What is expected: Take every record and write it out again exactly, with no images included.

---------- Supplied information

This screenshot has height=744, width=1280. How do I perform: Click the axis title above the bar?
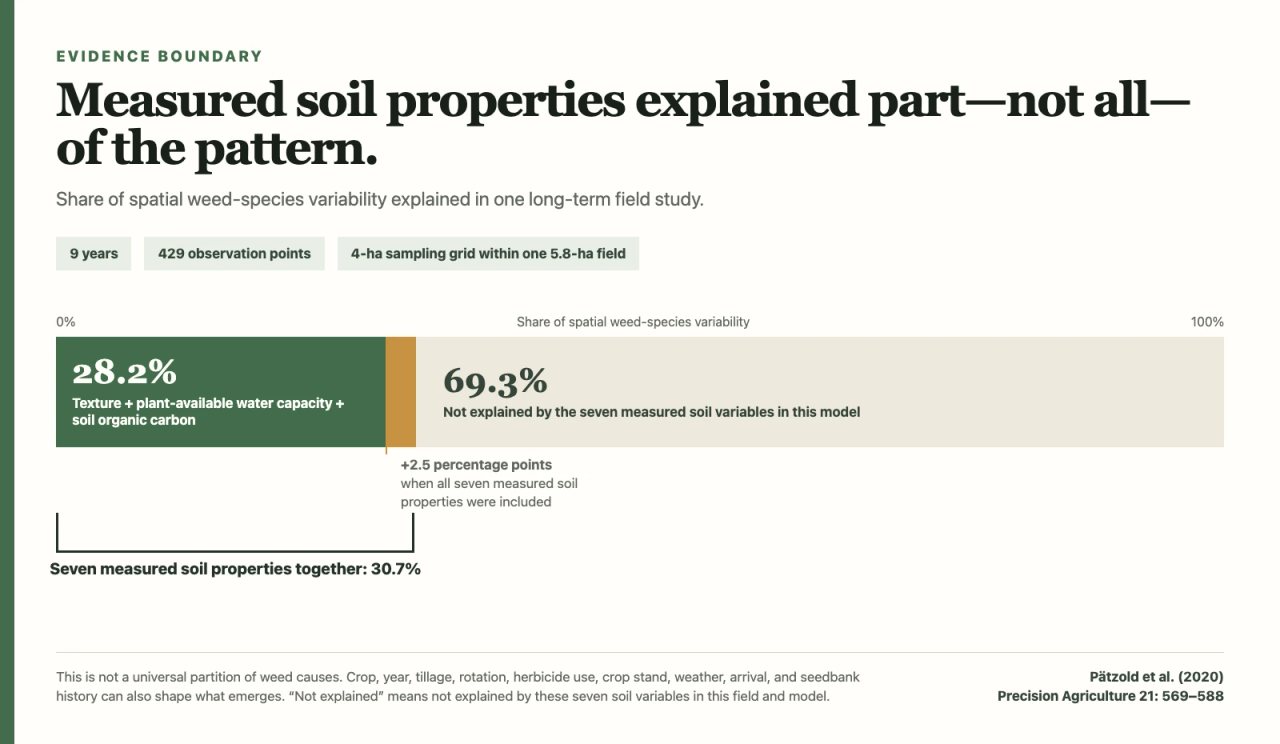[x=633, y=322]
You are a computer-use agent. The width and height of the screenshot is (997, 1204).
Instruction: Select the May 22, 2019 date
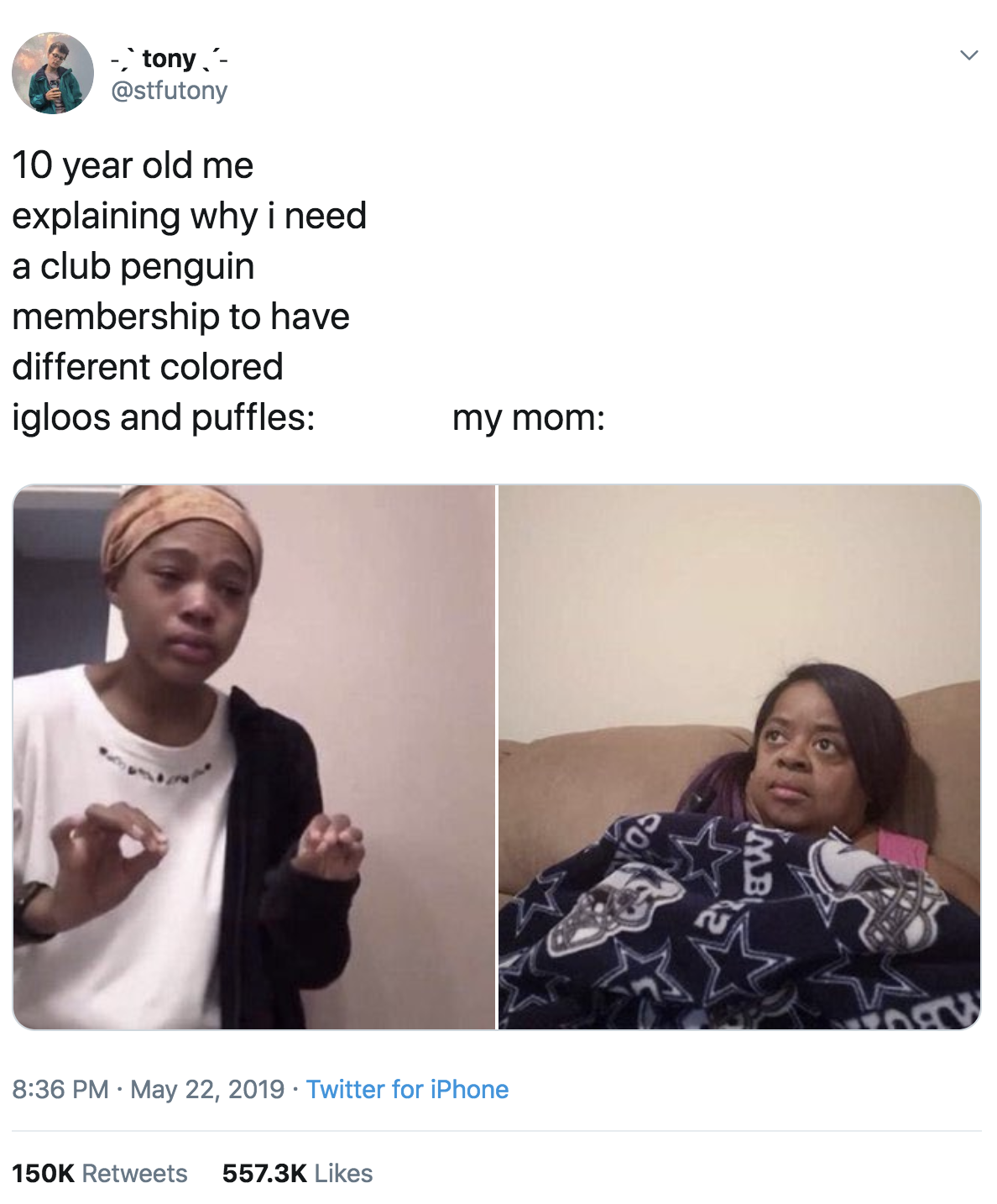coord(207,1089)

--------------------

Answer for this exercise:
This screenshot has height=744, width=1280. How do I perform: Click the axis title above the bar?
[x=633, y=322]
You are a computer-use agent. The width and height of the screenshot is (997, 1204).
Instruction: Select the May 22, 2019 date
coord(207,1089)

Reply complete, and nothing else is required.